С некоторой неохотой я вернул корреспонденцию, аккуратно собиравшуюся мною столько лет, и наблюдал, как Помпоний Аттик разжигает жаровню, не доверив эту работу слуге, и собственной рукой сжигает все свитки, на которых хранились его письма.

Потом он засадил за работу своих писцов. Были сделаны три полных собрания писем.

Цицерон оставил одно из них себе, другое отдал Аттику, а третье – мне. Я отослал свое на ферму вместе с запертыми ящиками, в которых хранились все мои стенографические записи тысяч собраний, где присутствовал Цицерон, его речей, бесед, острот и едких замечаний, а еще – задиктованные им наброски его книг. Я сказал надсмотрщику, что это следует спрятать в одном из амбаров, и, если что-нибудь со мной случится, он должен отдать все Агате Лицинии, вольноотпущеннице, владелице бани «Венера Либертина»[94] в Байях. Что именно она должна была со всем этим сделать, я не был уверен, но чувствовал, что могу доверять ей больше, чем всем остальным людям в мире.

В конце ноября Цицерон спросил, не отправлюсь ли я в Рим – позаботиться о том, чтобы последние его бумаги забрали из кабинета и доставили сюда для заключительного полного осмотра.

Аттик продал этот дом по его просьбе, и бо́льшая часть мебели уже исчезла. Стояло начало зимы, утро было зябким и сумрачным, и я брел по пустым комнатам, словно невидимый призрак, и мысленно вновь населял их людьми. Я видел таблинум снова полным государственных мужей, обсуждающих будущее республики, слышал смех Туллии в обеденном зале, видел Цицерона, ссутулившегося над философскими книгами в библиотеке в попытке объяснить, почему страх смерти нелогичен… Мои глаза туманились слезами, сердце ныло.

Внезапно начала выть собака – так громко и отчаянно, что мои сладко-горькие фантазии в мгновение ока исчезли. Я остановился и прислушался. Наша старая собака умерла, так что выла, наверное, соседская. Ее горестные завывания побудили присоединиться к ним других псов.
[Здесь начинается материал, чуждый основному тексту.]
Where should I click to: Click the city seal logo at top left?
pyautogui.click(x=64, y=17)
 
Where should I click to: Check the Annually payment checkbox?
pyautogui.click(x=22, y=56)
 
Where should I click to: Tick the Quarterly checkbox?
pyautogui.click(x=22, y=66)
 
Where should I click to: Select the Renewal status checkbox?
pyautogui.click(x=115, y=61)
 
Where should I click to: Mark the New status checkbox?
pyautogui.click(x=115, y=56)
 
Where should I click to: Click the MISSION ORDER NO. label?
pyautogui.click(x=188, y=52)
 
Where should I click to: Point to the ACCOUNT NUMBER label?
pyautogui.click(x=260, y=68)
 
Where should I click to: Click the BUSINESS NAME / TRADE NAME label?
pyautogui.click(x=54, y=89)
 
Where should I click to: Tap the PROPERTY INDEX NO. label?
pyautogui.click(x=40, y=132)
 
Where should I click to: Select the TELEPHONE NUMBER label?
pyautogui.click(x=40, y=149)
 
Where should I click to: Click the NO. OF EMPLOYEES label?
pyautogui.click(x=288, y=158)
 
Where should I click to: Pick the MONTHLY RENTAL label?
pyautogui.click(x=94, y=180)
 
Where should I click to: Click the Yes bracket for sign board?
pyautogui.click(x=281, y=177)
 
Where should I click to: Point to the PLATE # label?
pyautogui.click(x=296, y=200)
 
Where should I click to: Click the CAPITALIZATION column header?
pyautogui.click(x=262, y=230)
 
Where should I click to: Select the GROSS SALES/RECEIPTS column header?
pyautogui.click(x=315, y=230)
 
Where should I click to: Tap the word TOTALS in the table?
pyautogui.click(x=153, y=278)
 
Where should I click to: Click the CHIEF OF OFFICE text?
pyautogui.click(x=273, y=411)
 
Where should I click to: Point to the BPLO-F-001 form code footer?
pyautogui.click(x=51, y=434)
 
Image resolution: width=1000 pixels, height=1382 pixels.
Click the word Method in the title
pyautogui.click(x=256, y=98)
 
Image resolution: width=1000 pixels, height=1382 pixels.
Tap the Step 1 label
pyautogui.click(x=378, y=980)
Небо было темным от кружащих скворцов, и по всему Риму собаки выли, как волки. Позже говорили, что в этот самый миг кто-то и впрямь видел волка, метнувшегося через форум, что статуи потели кровью и что новорожденный ребенок заговорил. Я услышал топот бегущих ног, посмотрел вниз и увидел группу людей, которые восхищенно вопили, бегом направляясь к ростре и перебрасывая друг другу то, что я сперва принял за футбольный мяч, но потом понял, что это – человеческая голова.

На улице начала визжать женщина. Не задумавшись над тем, что делаю, я вышел, чтобы посмотреть, что происходит, и нашел жену нашего пожилого соседа, Цезеция Руфа, ползущую на коленях в сточной канаве. За ней лежало, растянувшись через порог, туловище мертвеца, из шеи которого хлестала кровь. Ее управляющий – я хорошо его знал – беспомощно метался взад-вперед.